The more money HENRYs make, the higher the tax bracket they end up in. And while student loan debt and interest can bring some relief to millennials, the more you earn - the less relief is given, in most cases. So, HENRYs are faced with both a more significant chunk of their paycheck going towards Uncle Sam while still being responsible for paying back student loan debt month after month.
No Time for Extra Income
These days, you may be hard-pressed to find a millennial who isn’t working on a side hustle. Whether it’s driving for a rideshare company, blogging for money, picking up a shift in retail or selling crafts online, lots of people pursue a second job to help offset their monthly spending and student debt. But when it comes to HENRYs, they’re often faced working long or odd hours their lower-income counterparts may not be experiencing.

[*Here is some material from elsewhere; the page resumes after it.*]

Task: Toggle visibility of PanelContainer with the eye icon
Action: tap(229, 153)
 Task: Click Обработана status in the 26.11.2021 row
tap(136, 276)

Especially if these HENRYs are entering into their first real job or they’re still lower on the corporate ladder, they could be expected to put in longer days than the typical 9 to 5. This leaves them with little time or energy to pursue a hobby or commit to a second job.
With student loan debt standing at $1.48 trillion, a majority of today’s millennials are faced with how to pay down their portion while growing their savings and building net worth. And for those who worked hard all through college to land a high paying job, student debt can be a crippling and unforeseen hindrance to their personal finances.